→ Text passage:
—————
# GCP Persistent Disk (storage)

This is a provenance map for the **GCP Persistent Disk (PD)** storage shape:
how a GCE instance presents its persistent disks to the guest, why most current
families expose them as **standard NVMe** namespaces the shared NVMe foundation
already drives, and the small GCP delta capOS adds on top. It is not a re-spec;
the NVMe register/queue/PRP wire subset capOS actually touches is documented
once in [`nvme.md`](nvme.md) and not repeated here.

**Maturity caveat.** This page documents one bounded live-GCE NVMe Persistent
Disk proof on a `c3-standard-4` VM, plus the local QEMU/cloudboot proofs that
preceded it. The live proof is a single brokered NVMe READ through provider
authority; it is not a general reusable storage provider, filesystem
integration, virtio-scsi path, Local SSD path, direct-DMA claim, or
device-autonomous MSI-X claim. The older
`cloud-prod-storage-bound-local-proof` composes production grant surfaces over a
discovered NVMe function and emits
`cloudboot-evidence: storage-bound` on a local boot of the
`make capos-cloudboot-image` disk under QEMU. The later
`cloud-prod-nvme-brokered-userspace-provider-local-proof` child chain drives the
same local QEMU `-device nvme` surface through brokered controller bring-up,
admin `IDENTIFY`, I/O queue creation, `BlockDevice` read/write/flush, a
dedicated data-completion `Interrupt` route, and multi-PRP windows while
preserving manager-authored queue-base/PRP materialization. The live GCE
closeout is the `cloud-gcp-storage-driver` run described in §6.

## 1. Spec basis

- **Device**: GCE Persistent Disk. GCE exposes attached PD volumes as a block
  device on the guest PCI surface. The legacy first-/second-generation
  families use `virtio-scsi`; current generations (Tau T2A,
  third-generation-or-later N2/N2D/C3, Confidential VM paths) expose them as
  **NVMe namespaces** behind a standard NVMe PCI controller -- PCI class
  `0x01` (mass storage), subclass `0x08` (NVM), programming interface `0x02`
  (NVM Express) -- the same class triple QEMU emulates with `-device nvme`
  and the kernel detects with `PciDevice::is_nvme_controller`
  (`kernel/src/pci.rs`).
- **Production PCI identity**: the GCE NVMe PD controller carries Google's
  PCI vendor id (current generation `0x1ae0`, distinct from QEMU's `0x1b36`).
  capOS therefore classifies on the device *class surface* and the brokered
  no-IOMMU bounce DMA shape, **not** on a QEMU vendor-id match (see §3). The
  live `cloud-gcp-storage-driver` run confirmed the GCE NVMe PD identity as
  `vendor.1ae0` / `dev.001f` on BDF `0000:00:05.0`.
—————
→ Data segment:
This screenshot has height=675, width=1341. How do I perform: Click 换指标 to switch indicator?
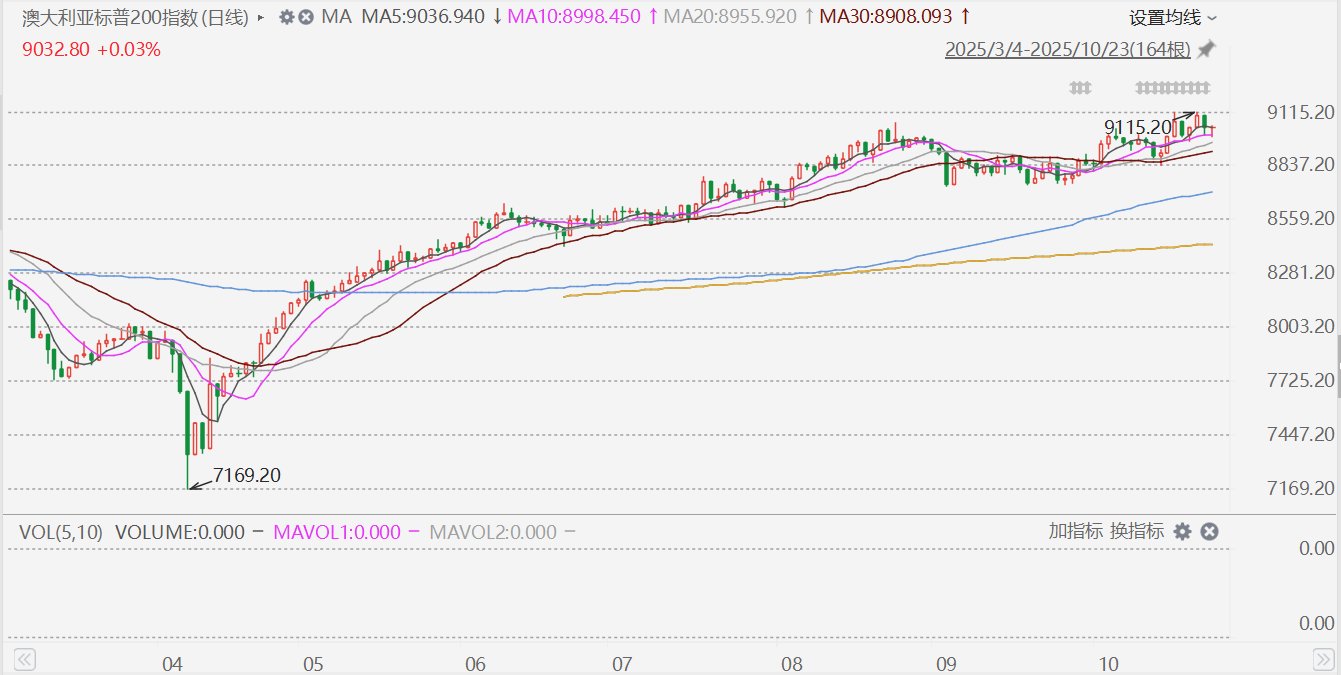1137,531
—————
→ Job 1: According to the GCP Persistent Disk page, what VM machine type was used for the live GCE NVMe Persistent Disk proof?
→ Job 2: Please reproduce the part of the GCP Persistent Disk page starting with "# GCP Persistent" and going on through "not repeated here.".

→ Full solution 1: A `c3-standard-4` VM.

→ Full solution 2:
# GCP Persistent Disk (storage)

This is a provenance map for the **GCP Persistent Disk (PD)** storage shape:
how a GCE instance presents its persistent disks to the guest, why most current
families expose them as **standard NVMe** namespaces the shared NVMe foundation
already drives, and the small GCP delta capOS adds on top. It is not a re-spec;
the NVMe register/queue/PRP wire subset capOS actually touches is documented
once in [`nvme.md`](nvme.md) and not repeated here.